Ceci a tout d’une impasse de laquelle le Palais a chargé Rudy Demotte et Geert Bourgeois de sortir. Dans l’entourage des discussions, il se dit depuis le début de leur mission que les contacts se sont grandement intensifiés entre le PS et la N-VA. Vrai ou faux? Et pour faire quoi? Difficile à dire mais l’implication apparemment plus légère des quatre autres partis en présence alimente un climat de méfiance. "Bien sûr on voulait qu’ils se parlent mais c’était pour mener une discussion avec les six partis, confie un négociateur. Il ne s’agirait pas qu’ils établissent un préprogramme qu’ils nous soumettraient ensuite. Quand PS et N-VA se parlent ainsi, on ne voit pas ce qu’ils peuvent faire d’autre que de discuter d’une réforme de l’État." Et cela n’est pas du goût de tout le monde autour de la table. D’autres échos mettent en doute une réelle avancée entre PS et N-VA.

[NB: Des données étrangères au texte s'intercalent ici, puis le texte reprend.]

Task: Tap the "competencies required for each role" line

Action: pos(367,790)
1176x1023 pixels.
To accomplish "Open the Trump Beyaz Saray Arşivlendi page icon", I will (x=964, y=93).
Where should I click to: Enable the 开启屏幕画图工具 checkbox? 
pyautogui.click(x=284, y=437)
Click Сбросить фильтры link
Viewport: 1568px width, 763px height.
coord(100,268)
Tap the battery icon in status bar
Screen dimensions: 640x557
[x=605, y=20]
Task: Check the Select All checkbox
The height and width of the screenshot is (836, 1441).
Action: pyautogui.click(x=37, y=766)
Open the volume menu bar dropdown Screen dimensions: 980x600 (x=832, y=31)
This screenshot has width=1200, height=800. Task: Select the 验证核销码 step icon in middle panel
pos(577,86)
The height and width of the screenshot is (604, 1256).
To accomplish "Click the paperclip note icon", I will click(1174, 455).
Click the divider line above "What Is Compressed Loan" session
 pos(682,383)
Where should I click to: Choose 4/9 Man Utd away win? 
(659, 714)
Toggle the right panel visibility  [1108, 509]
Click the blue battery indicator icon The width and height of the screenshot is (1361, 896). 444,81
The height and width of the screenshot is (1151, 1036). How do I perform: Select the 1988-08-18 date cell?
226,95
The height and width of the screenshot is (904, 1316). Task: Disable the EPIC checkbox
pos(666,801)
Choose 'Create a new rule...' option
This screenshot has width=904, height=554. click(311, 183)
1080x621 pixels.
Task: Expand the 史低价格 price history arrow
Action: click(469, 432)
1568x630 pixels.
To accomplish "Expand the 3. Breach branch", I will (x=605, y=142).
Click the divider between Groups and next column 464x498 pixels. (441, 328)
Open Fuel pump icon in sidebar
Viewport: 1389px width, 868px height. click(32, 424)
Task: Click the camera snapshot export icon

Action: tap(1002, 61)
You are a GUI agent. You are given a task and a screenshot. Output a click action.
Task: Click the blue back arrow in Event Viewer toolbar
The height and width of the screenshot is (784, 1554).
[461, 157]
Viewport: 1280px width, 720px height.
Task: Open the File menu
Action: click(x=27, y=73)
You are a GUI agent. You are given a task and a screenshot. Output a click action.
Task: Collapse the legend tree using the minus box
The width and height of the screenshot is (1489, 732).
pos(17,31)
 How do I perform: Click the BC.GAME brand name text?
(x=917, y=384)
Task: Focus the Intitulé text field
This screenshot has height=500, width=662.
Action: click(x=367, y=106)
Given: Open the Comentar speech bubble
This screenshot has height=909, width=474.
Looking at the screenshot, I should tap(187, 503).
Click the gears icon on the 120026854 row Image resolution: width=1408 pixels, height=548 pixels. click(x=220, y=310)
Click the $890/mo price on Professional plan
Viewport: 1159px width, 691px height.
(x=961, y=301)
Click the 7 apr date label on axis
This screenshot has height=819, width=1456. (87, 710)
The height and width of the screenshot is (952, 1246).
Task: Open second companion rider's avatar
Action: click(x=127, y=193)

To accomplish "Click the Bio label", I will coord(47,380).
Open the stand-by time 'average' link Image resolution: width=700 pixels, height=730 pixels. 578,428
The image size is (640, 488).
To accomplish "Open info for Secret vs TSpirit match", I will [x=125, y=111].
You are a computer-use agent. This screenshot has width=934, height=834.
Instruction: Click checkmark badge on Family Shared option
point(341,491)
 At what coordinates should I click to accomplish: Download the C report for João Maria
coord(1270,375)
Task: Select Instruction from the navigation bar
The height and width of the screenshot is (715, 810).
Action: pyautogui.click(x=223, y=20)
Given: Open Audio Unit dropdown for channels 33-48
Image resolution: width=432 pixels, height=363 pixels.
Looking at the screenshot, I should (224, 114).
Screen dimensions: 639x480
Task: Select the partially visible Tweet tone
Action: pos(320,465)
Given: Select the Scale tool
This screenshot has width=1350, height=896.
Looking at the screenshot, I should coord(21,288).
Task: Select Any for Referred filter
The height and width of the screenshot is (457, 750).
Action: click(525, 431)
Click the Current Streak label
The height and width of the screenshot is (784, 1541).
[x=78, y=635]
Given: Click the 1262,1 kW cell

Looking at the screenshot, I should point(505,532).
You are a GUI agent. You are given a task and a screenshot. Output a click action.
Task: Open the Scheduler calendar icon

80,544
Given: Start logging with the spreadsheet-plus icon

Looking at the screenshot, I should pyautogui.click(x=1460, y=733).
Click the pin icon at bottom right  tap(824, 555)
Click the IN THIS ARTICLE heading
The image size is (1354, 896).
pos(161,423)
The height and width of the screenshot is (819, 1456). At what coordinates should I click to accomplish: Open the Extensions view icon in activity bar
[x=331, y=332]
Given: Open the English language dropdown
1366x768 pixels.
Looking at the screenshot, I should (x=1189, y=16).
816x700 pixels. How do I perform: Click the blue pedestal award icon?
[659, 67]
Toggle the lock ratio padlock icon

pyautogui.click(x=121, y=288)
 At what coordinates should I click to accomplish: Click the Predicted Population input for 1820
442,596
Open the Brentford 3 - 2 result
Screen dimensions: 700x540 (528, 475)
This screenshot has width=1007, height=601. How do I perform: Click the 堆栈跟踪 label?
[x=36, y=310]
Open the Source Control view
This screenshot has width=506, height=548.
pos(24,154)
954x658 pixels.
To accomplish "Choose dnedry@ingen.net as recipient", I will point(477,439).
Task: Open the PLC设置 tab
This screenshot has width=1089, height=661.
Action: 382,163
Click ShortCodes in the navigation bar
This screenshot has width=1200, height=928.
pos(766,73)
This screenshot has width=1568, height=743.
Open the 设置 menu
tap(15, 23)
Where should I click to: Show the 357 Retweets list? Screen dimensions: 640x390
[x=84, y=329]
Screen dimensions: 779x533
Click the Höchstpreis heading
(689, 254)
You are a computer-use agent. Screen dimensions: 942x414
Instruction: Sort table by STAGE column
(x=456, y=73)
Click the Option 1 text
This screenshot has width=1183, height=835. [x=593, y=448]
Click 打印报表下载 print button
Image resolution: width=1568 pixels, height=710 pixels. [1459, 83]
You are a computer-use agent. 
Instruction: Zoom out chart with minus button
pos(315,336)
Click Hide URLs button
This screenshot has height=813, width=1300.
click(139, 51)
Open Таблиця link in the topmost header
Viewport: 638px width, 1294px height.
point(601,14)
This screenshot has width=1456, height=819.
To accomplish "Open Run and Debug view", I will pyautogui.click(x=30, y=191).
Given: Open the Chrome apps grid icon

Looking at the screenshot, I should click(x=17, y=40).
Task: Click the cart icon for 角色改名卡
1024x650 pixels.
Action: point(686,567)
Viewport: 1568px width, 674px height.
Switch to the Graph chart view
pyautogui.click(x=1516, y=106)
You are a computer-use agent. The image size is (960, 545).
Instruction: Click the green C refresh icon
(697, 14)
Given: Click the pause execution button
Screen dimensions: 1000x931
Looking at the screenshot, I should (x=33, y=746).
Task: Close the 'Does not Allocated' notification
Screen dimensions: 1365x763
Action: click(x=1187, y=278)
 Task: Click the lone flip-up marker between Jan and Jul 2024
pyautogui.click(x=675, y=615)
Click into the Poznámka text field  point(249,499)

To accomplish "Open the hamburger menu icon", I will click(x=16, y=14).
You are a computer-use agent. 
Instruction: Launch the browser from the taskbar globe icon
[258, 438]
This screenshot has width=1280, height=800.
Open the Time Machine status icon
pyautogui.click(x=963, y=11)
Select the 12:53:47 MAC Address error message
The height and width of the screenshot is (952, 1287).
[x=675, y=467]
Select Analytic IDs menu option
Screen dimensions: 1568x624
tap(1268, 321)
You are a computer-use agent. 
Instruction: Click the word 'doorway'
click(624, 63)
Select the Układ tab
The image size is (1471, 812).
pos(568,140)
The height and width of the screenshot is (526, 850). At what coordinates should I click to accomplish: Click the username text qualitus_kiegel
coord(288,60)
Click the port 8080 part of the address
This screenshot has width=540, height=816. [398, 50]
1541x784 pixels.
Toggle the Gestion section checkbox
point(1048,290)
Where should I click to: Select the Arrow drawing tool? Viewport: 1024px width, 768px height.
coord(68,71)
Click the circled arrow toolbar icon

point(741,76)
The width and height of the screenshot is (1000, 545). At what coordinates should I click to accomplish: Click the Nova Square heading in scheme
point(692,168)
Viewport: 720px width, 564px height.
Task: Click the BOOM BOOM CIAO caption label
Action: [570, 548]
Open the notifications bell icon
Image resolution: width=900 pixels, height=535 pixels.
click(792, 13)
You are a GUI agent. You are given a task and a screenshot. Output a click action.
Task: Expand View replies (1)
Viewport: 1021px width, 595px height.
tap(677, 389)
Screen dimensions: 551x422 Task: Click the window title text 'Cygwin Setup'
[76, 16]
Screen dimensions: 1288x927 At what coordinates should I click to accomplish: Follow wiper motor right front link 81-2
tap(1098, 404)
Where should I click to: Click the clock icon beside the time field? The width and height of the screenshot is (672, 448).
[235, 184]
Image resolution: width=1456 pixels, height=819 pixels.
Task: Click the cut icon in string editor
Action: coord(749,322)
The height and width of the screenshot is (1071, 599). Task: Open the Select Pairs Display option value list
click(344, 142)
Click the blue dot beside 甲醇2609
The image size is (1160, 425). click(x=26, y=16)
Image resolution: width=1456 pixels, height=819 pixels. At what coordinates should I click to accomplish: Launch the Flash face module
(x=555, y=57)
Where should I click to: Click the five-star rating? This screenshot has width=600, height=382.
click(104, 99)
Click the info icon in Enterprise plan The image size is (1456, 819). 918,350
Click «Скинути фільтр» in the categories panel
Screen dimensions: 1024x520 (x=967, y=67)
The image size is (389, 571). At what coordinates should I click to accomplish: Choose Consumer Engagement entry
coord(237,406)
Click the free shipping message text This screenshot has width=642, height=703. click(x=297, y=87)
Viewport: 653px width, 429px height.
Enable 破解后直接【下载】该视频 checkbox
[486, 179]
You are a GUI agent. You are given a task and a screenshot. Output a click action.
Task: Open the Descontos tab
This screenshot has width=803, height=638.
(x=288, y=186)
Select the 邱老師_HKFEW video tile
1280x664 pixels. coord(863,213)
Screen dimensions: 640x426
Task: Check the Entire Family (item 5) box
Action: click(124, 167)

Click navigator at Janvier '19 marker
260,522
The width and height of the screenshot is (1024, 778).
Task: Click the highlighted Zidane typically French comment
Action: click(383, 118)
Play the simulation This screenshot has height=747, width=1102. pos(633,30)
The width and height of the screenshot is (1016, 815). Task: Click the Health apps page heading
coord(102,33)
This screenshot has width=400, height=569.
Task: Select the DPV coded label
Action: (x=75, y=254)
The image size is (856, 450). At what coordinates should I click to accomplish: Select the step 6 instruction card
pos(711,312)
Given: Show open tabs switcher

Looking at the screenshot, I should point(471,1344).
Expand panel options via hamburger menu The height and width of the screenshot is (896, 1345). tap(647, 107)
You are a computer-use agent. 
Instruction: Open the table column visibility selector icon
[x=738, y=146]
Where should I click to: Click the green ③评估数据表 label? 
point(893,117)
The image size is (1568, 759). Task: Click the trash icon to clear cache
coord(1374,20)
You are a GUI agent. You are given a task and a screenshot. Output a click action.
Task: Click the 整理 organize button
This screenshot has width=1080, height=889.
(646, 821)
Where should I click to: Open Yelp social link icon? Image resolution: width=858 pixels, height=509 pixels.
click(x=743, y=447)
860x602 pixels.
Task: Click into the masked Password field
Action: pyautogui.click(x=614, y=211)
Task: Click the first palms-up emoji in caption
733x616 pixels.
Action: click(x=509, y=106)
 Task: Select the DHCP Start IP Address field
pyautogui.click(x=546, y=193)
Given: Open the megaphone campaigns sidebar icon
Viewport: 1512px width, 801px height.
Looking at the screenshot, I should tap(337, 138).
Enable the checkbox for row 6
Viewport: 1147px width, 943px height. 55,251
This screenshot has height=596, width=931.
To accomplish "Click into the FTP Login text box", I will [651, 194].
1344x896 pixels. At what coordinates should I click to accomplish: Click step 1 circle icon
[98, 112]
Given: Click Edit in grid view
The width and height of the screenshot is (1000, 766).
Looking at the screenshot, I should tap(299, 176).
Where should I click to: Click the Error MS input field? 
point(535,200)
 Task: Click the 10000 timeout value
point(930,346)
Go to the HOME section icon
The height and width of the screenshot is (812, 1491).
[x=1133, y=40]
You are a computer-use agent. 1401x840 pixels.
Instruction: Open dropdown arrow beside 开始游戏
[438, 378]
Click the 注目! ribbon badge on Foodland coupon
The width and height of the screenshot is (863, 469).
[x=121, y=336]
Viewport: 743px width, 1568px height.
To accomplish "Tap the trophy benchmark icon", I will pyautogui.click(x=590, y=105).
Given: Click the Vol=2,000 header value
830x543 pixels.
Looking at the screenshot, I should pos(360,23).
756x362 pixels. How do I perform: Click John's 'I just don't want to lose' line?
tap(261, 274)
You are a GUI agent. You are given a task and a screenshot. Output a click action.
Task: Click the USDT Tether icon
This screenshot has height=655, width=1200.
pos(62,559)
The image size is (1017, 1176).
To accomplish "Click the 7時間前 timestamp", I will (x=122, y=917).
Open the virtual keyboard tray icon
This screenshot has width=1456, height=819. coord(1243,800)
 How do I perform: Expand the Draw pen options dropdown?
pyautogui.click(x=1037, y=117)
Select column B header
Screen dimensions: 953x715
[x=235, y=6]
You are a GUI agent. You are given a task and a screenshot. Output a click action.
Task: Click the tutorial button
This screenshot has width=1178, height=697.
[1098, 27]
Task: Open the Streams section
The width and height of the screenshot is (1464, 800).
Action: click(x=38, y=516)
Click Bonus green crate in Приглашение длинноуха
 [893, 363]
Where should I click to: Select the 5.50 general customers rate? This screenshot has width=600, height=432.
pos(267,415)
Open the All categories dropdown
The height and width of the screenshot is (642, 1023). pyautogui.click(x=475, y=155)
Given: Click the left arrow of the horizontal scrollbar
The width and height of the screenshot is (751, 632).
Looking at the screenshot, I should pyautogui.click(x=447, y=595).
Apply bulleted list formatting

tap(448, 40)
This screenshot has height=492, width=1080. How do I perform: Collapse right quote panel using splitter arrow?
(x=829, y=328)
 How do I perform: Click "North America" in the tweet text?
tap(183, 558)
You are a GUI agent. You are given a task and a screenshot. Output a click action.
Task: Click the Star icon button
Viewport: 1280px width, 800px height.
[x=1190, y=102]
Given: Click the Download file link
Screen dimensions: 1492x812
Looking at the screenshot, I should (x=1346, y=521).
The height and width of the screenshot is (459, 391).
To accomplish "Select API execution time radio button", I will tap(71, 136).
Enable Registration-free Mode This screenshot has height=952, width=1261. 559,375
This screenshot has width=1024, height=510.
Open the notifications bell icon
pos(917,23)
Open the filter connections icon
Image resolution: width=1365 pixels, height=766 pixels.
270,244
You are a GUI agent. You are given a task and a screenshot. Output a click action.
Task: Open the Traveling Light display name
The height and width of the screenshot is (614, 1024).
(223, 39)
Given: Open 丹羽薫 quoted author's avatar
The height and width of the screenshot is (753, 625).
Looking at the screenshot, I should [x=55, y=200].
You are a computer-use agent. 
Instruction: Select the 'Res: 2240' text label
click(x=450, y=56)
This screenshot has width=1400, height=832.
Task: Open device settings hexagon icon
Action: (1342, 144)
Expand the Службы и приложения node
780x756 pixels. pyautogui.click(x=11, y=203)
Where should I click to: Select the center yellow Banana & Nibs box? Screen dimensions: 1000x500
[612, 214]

L’invitation de la famille écologiste par les deux préformateurs (L’Echo de ce mardi) ne fait rien pour arranger les choses. Les verts, du Nord comme du Sud, ont répété qu’il n’était pas question pour eux de gouverner avec la N-VA, avant de repartir là d’où ils venaient. Cet épisode, qui est le fruit d’une demande du PS, suscite l’incompréhension. "On ne comprend pas très bien, confirme un négociateur. Reynders et Vande Lanotte étaient arrivés à garder les six partis entre lesquels il n’y avait pas de veto et voici que les verts sont remis en selle." Par ailleurs, le Palais royal avait explicitement balisé la mission du tandem Demotte/Bourgeois aux six partis en question.

Un parti de trop?

Parmi les six, on entend souvent qu’un des quatre partis flamands est de trop car mathématiquement pas indispensable à une majorité. À cet égard, un des enjeux de cette préformation serait d’écarter l’Open Vld ou le CD&V, les deux partis socialistes ayant lié leurs destins. La pression se fait parfois plus forte sur la droite du spectre et donc sur les libéraux flamands. "On ne va pas monter pour faire l’inverse de ce qu’on a fait ces 5 dernières années, dit un cadre de l’Open Vld. On n’est pas candidat au pouvoir à tout prix, cela dépend de ce qu’on va y faire." Un discours que pourrait tenir tout parti.

Rudy Demotte et Geert Bourgeois doivent rendre leur premier rapport au Roi le 4 novembre. Et démentir l’idée que leur mission ne sert qu’à gagner du temps. Celui qui doit permettre aux partis d’élire leurs nouvelles instances dirigeantes. Le PS l’a fait. L’opération est en cours au CD&V, au sp.a et au MR. L’élection interne à l’Open Vld n’est prévue qu’en mars prochain. Bientôt se posera la question du remplacement de Charles Michel au 16 rue de la Loi. Le Premier ministre sortant doit prendre ses fonctions au 1er décembre prochain à la tête du Conseil européen. Son départ affaiblira, s’il en avait besoin, un niveau fédéral décidément en piteux état.